The biennial African Cup of Nations tournament kicks off on 14 January, and, with the final not taking place until 5 February, some of the most talented players competing on the English domestic stage could be missing for a total of four Premier League fixtures.
While a number of sides situated towards the top and bottom of the Premier League table will be effected by the tournament, it would appear that those fearing the drop could be most concerned by the timing of some key names’ absences.
Current Champions Leicester City have struggled to find any kind of form reminiscent of that which they showed throughout the 2015/16 campaign, and, with Algerian stars Riyad Mahrez and Islam Slimani joining teammate Daniel Amartey – who has been called up by Ghana – on the plane to Gabon, January looks as though it could be an ominous month for The Foxes.
Fellow strugglers Sunderland will also be missing three key players for at least the most part of this month, with Lamine Koné and Wahbi Khazri – two key players in the North East side’s great escape last season – set to feature for the Ivory Coast and Egypt respectively, while Gabonese midfielder Ibrahim Ndong prepares to represent his own nation on home soil.
Also losing three men to the Cup of Nations are Stoke City (Wilfried Bony, Ramadan Sobhi, and Mame Biram Diouf), Watford (Brice Dja Djédjé, Nordin Amrabat, and Adlène Guedioura), and West Ham (André Ayew, Sofiane Feghouli, and Cheikhou Kouyaté), with, based on current form, the latter appearing to be suffering the greatest loss of all the aforementioned sides.
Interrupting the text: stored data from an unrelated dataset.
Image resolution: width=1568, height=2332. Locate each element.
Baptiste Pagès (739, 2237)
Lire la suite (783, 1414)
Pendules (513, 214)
In terms of those teams fighting at the ‘right’ end of the Premier League table, the competition would appear to have benefitted current title favourites Chelsea, with Coach Antonio Conte fortunate enough to have a full squad remaining in England throughout the course of the tournament. Such a luxury has rarely been given to Chelsea managers in recent years, with the likes of Didier Drogba, Michael Essien and Samuel Eto’o all representing their respective countries at previous tournaments.
AFCON will also be welcomed by Manchester City boss Pep Guardiola, as he holds on to first team regulars Kelechi Iheanacho and Yaya Touré, who are both staying at home after the former’s national side Nigeria astonishingly failed to qualify for Gabon 2017, while the latter retired from international football in September of last year, having competed at six AFCONs and captained his side to victory at the event back in 2015.
Current top four rivals Arsenal, Liverpool and Manchester United do not share in Chelsea and Manchester City’s good fortunes however, with all three losing key first-team names to the tournament.
Arsenal boss Arsène Wenger will be without Egyptian midfielder Mohamed Elneny – who adds to the Frenchman’s worries since news of Mesut Özil’s illness that is keeping the German on the side-lines – Liverpool’s Jürgen Klopp will be without in-form winger and serious goal threat Sadio Mané, while Manchester United boss José Mourinho has explicitly announced his frustration over the absence of Ivory Coast defender Eric Bailly.
Of the five Ivorian’s called up ahead of the 31st edition of Africa’s premier international football event, one of the most visible names on the list is Crystal Palace winger Wilfried Zaha, who has overlooked Gareth Southgate’s attempts to convince him to play for England by accepting manager Michel Dussuyer’s request for him to play for his country of birth – even after representing the Three Lions on two occasions, with appearances in both 2012 and 2013.
A total of 24 players will be leaving their respective Premier League clubs to compete in Gabon over the course of the next month, with both the Ivory Coast and Algeria boasting five players from the English top division, while Senegal and Egypt ‘steal’ a further three.
And so the question of whether the African Cup of Nations should become a quadrennial or summer tournament looks set to commence one more, and, based on the evidence above, it would appear that few Premier League managers would be against such changes to the competition, as they look to avoid the potentially devastating effects that such absences can have over what is known to be an incredibly demanding New Year period.